Альбин согласился. И хотя подобный способ путешествия нисколько не привлекал мальчика, он не терял присутствия духа. Ведь обратный рейс он проведет на палубе, и это будет наградой за все трудности. На том и порешили. Никто не узнал, что на «Серафиме» находится тайный пассажир. Пурэн приносил ему еду, помог удобнее устроиться в темном убежище, а капитан Силис спокойно рассматривал мореходные карты, выбирая наиболее подходящее место для погребения «Серафима». Иногда капитан и механик совещались, разрабатывая план потопления. В этих делах они имели опыт, приобретенный каждым в отдельности и совместно, и поэтому они договорились без лишних споров.
Пароход прошел уже мыс Кулэн, и далеко впереди слева мигали огни Гансгольмского маяка. За час до полуночи Пурэн, поднимаясь на палубу, у дверей кают-компании встретился с капитаном.
— Погода тихая… — проговорил Пурэн. — Кажется, ветра ждать не придется…
— И я так думаю… — согласился Силис. — До берегов Гансгольма не больше двенадцати миль.
— Начинать? — тихо просил Пурэн.
— Лучшего момента не найти… — так же тихо ответил капитан и, поднявшись на мостик, размеренно зашагал по нему. Временами он подходил к компасу и проверял, верно ли штурвальный держит курс. О борта парохода тихо плескалась вода; море было спокойно, как поверхность пруда.
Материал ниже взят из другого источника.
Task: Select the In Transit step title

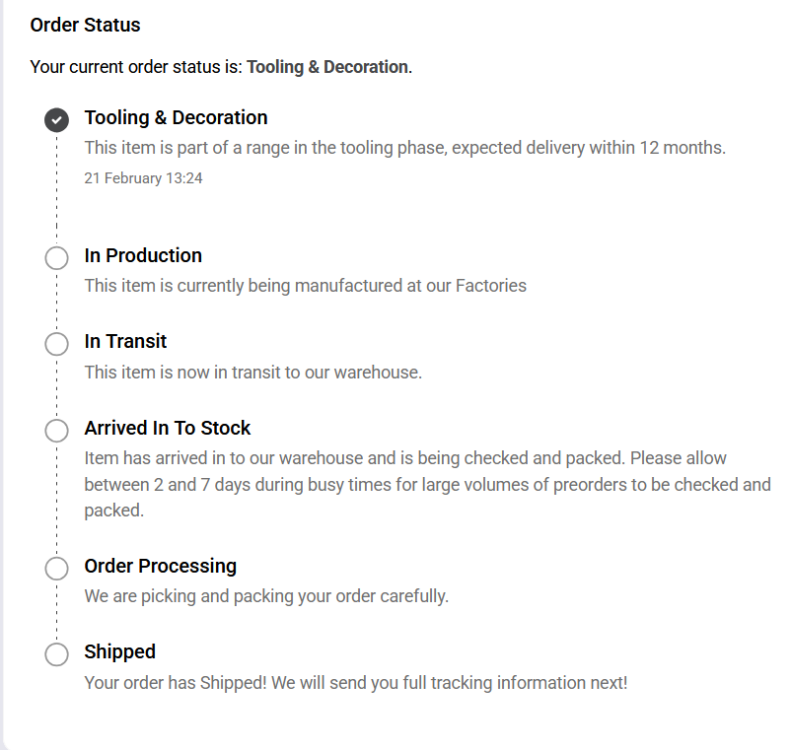Action: pyautogui.click(x=125, y=341)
Механик спустился в машинное отделение и спросил смазчика:
— Почему стучит машина рулевого управления. Когда вы ее смазывали?
— Час тому назад, чиф… — ответил тот.
— Пройдите смажьте еще раз, да основательно. Я побуду здесь.
— Слушаю, чиф! — ответил смазчик и, взяв масленку, поднялся наверх, к машине рулевого управления. На мгновение исчез и Пурэн. Когда смазчик, выполнив поручения, вернулся назад, первый механик стоял у динамо и вытирал ветошью руки.
— Смазали? — равнодушно спросил он, вглядываясь в шкалу амперметра.
— Все в порядке, чиф! — ответил смазчик.
— Хорошо. Оставайтесь здесь и проследите, когда нужно будет подкачивать в котлы воду. Я буду в своей каюте.
Вытерев руки, Пурэн положил ветошь на слесарный верстак, находившийся рядом с динамо, и, позевывая, стал подниматься по узкому железному трапу. Ему, видимо, хотелось спать, но свежий воздух подбодрил его. Выйдя на верхнюю палубу, он уже не зевал. Оглянувшись, нет ли кого поблизости, он пошел к капитанскому мостику и тихо кашлянул. Наверху у навигационной рубки виднелась темная фигура капитана.